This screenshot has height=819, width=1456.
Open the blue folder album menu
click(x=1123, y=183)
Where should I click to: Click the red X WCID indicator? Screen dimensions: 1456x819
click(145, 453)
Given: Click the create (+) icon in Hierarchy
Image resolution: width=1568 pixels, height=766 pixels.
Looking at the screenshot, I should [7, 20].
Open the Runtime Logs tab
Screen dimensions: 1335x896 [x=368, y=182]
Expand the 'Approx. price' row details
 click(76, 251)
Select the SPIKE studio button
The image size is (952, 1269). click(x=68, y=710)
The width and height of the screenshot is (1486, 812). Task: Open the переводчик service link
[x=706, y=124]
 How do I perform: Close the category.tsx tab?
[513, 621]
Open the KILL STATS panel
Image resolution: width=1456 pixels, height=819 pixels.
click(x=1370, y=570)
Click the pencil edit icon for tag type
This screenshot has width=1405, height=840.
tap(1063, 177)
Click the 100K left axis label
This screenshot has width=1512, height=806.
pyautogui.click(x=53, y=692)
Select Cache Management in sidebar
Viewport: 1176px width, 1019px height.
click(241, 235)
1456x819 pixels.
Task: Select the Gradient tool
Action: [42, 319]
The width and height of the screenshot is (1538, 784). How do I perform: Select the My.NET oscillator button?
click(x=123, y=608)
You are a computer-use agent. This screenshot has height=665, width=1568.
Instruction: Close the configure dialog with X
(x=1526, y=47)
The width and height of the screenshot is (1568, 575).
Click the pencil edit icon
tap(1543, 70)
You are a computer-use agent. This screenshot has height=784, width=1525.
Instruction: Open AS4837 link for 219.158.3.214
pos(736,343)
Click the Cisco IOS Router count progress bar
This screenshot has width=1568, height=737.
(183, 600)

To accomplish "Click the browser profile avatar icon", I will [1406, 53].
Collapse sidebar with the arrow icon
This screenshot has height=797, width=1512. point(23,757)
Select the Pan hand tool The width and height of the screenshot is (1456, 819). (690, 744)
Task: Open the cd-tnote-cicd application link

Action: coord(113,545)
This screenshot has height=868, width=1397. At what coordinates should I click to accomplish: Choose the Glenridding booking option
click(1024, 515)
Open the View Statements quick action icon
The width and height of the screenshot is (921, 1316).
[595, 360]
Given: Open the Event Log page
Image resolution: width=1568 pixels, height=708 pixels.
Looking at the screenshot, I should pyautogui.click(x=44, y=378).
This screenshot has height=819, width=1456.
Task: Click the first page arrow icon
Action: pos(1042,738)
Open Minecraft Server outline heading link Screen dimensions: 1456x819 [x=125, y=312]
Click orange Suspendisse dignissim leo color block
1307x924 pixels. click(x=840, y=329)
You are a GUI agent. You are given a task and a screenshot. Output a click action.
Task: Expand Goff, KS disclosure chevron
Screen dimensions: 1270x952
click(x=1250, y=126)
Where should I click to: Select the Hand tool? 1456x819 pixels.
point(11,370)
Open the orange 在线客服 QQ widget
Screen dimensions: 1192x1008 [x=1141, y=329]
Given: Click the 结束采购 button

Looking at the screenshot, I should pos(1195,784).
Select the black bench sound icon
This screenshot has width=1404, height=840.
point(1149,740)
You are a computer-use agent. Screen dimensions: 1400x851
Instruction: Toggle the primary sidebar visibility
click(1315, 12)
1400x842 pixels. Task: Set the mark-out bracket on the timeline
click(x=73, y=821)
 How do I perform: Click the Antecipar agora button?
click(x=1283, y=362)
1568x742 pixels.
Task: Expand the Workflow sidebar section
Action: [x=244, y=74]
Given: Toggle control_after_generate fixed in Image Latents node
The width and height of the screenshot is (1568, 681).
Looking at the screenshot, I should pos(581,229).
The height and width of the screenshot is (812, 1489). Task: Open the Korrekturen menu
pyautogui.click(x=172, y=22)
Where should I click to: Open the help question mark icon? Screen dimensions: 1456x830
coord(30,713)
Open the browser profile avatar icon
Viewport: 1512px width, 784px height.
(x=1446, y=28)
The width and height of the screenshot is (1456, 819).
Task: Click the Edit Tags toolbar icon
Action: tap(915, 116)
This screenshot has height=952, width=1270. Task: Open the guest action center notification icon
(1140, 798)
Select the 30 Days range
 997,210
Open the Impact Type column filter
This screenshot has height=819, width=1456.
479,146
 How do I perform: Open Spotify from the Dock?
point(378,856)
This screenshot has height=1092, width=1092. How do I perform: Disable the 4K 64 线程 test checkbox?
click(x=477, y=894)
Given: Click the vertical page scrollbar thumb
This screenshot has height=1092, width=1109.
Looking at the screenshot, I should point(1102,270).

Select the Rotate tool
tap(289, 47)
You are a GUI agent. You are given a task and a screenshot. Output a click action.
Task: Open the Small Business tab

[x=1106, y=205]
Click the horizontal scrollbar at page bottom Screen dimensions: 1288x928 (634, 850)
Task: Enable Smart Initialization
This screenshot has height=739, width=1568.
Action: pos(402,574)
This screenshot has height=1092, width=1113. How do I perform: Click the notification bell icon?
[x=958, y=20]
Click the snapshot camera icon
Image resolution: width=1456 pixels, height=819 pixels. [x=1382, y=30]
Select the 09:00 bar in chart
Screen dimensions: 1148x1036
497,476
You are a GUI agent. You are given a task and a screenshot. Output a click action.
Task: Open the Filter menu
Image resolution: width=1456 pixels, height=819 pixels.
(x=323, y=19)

---

### WORK REQUIRED:
Your task is to copy each line from the material above that includes the word "scrollbar".

### RESULT BELOW:
Given: Click the vertical page scrollbar thumb
Click the horizontal scrollbar at page bottom Screen dimensions: 1288x928 (634, 850)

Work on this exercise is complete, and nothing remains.